Nesta linha, Still Life #57 é uma composição de molduras gigantes recortadas que transforma objetos corriqueiros como uma laranja e um rádio em um arranjo tridimensional de proporções exageradas. 

O público também é apresentado à série que deu fama ao artista, Great American Nude. Como o nome indica, o ponto focal é o corpo feminino despido.

Em uma das versões, Great American Nude #31 (1962), uma mulher nua aparece deitada em primeiro plano enquanto uma reprodução da Monalisa decora a parede do cômodo.
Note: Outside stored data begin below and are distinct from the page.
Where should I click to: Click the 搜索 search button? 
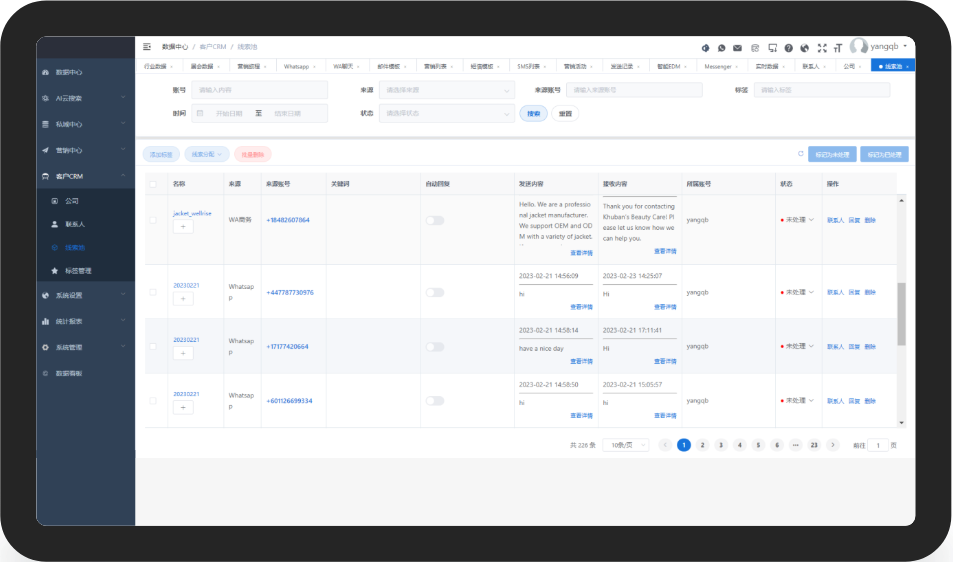tap(534, 113)
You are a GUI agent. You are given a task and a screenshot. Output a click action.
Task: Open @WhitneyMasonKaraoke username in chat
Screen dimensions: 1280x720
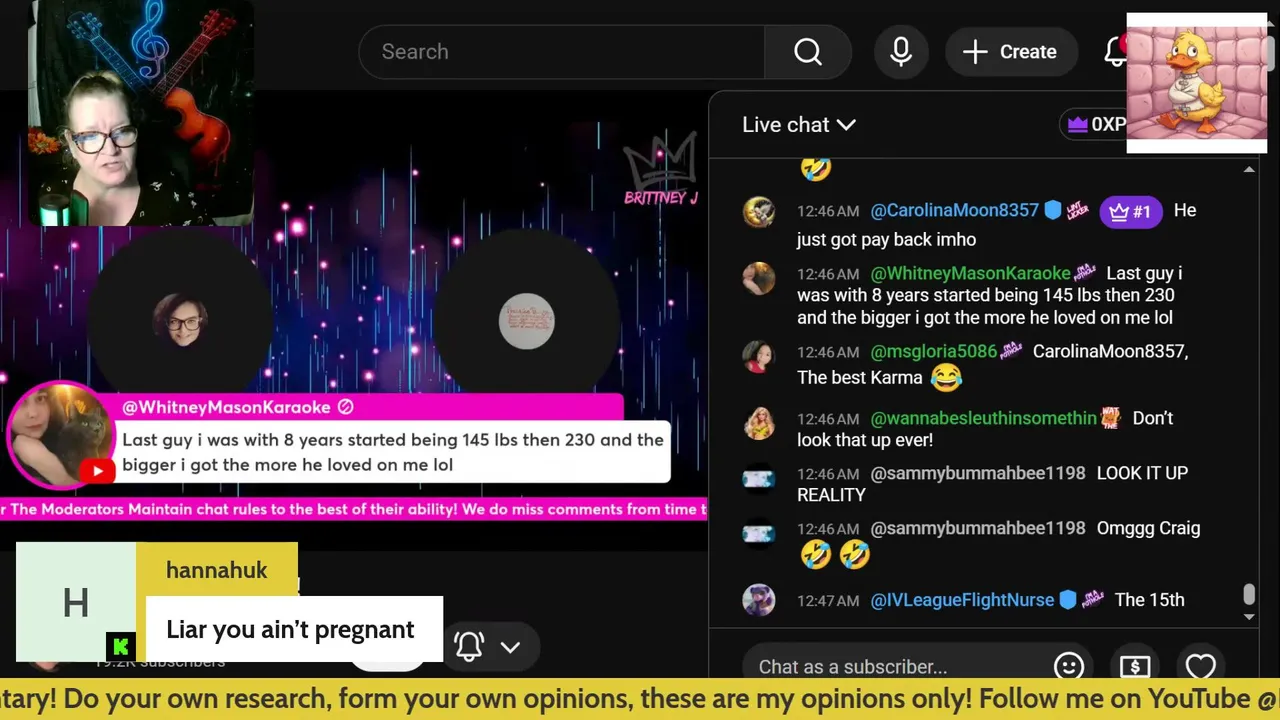click(970, 273)
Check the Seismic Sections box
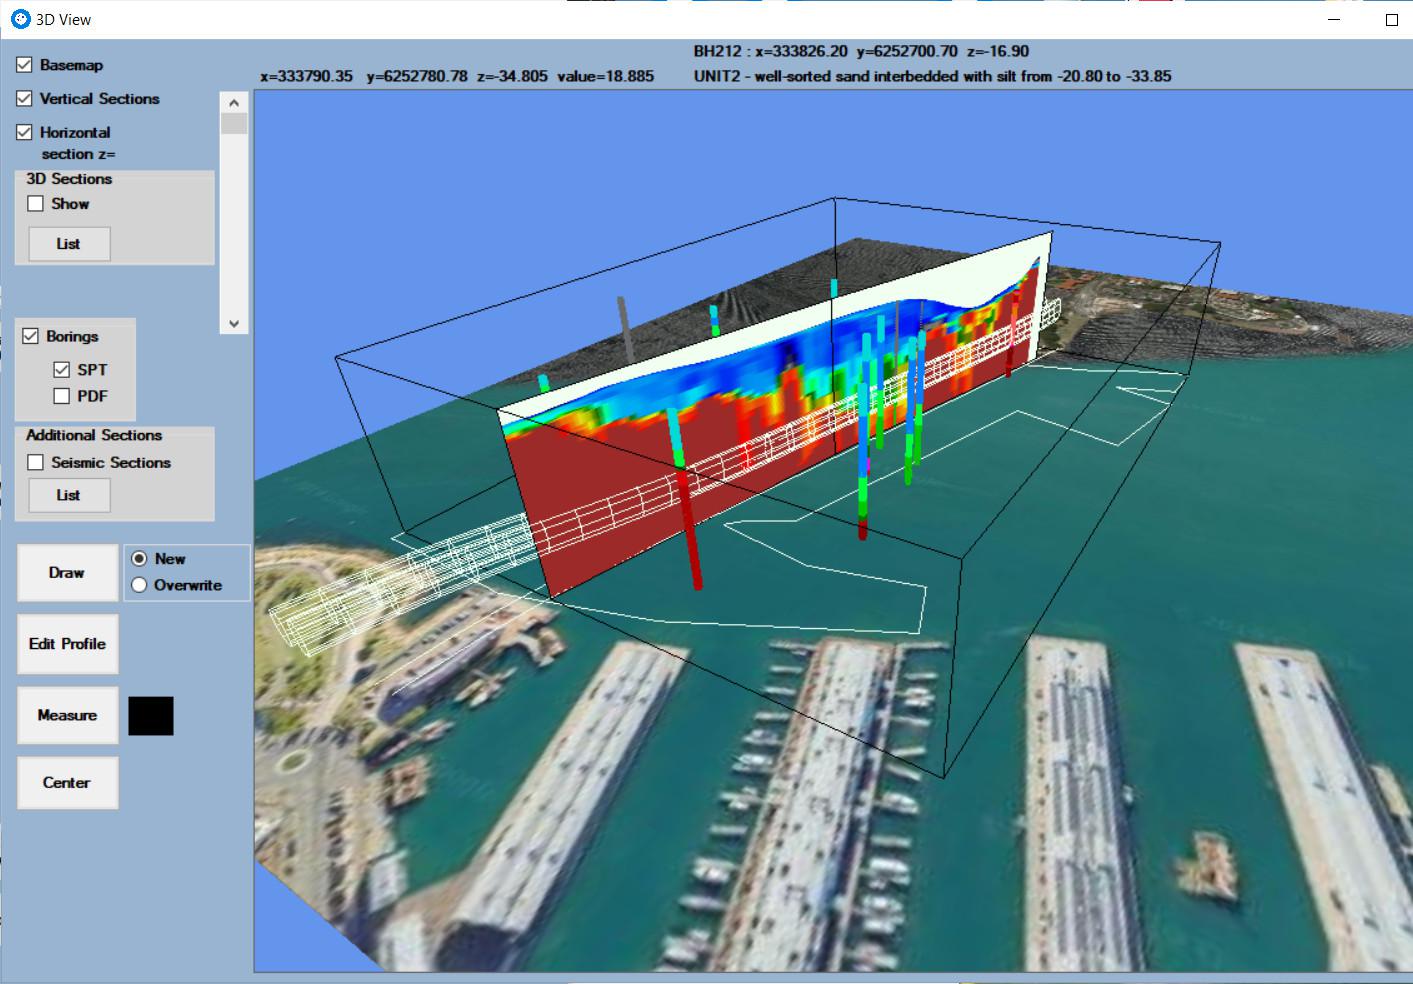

Entre um nu e uma Coca-Cola gigante, a curadoria até apresenta referências que ajudaram a parir a Pop Art, como o Dadaísmo. Inclusive, nada melhor que A Fonte (1917), de Marcel Duchamp, para representar a relação entre arte e cotidiano (a obra consiste em um urinol virado de ponta-cabeça, assinada com um pseudônimo).
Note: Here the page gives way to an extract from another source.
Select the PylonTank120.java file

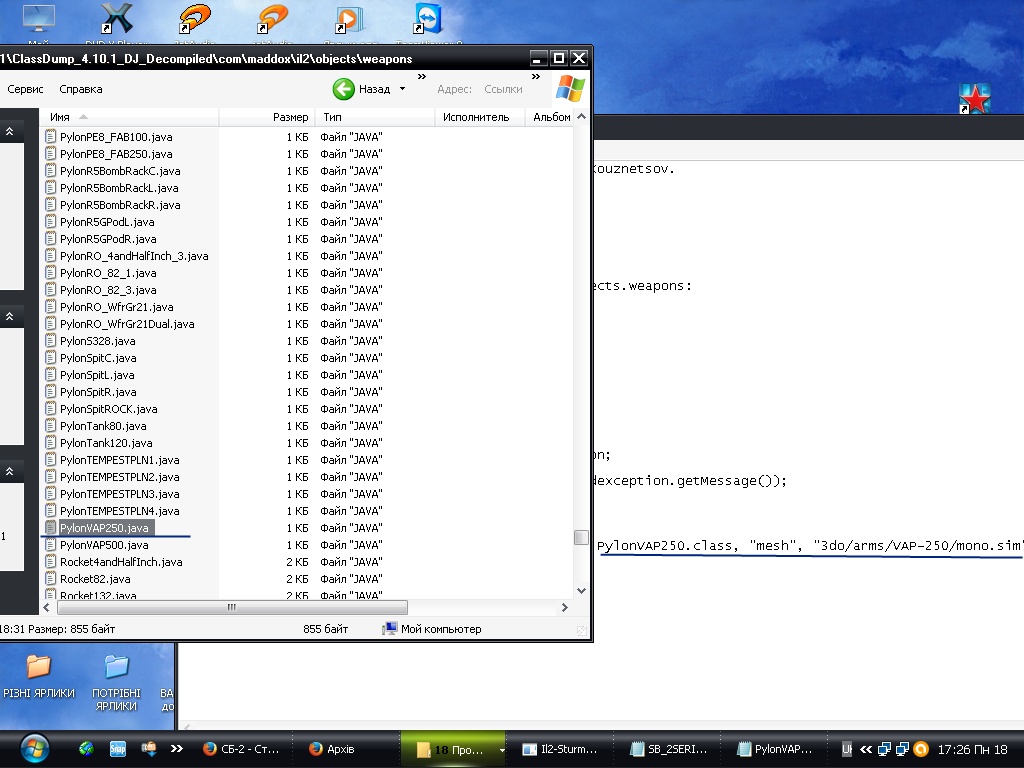106,443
O erotismo mantém protagonismo inequívoco nos trabalhos de Wesselmann ao longo de sua carreira e, consequentemente, na mostra. Séries como Bedroom Paintings e Mouths retratam incansavelmente corpos femininos, seja por inteiro ou alguma parte, como pés, bocas e seios. 

O que varia bem mais que o conteúdo na obra de Wesselmann é a forma. Além das molduras recortadas, o trabalho do artista com metal fica em evidência, sendo inclusive vanguardista na utilização de lasers para moldar as peças.

Tal versatilidade é tratada pela curadoria como o grande legado de Wesselmann e sua ponte com artistas contemporâneos.

Isso fica claro nas molduras não simétricas de Tomokazu Matsuyama e nos nus de Mickalene Thomas e Derrick Adams, que evidenciam corpos negros. Os três artistas desenvolveram obras para a exposição.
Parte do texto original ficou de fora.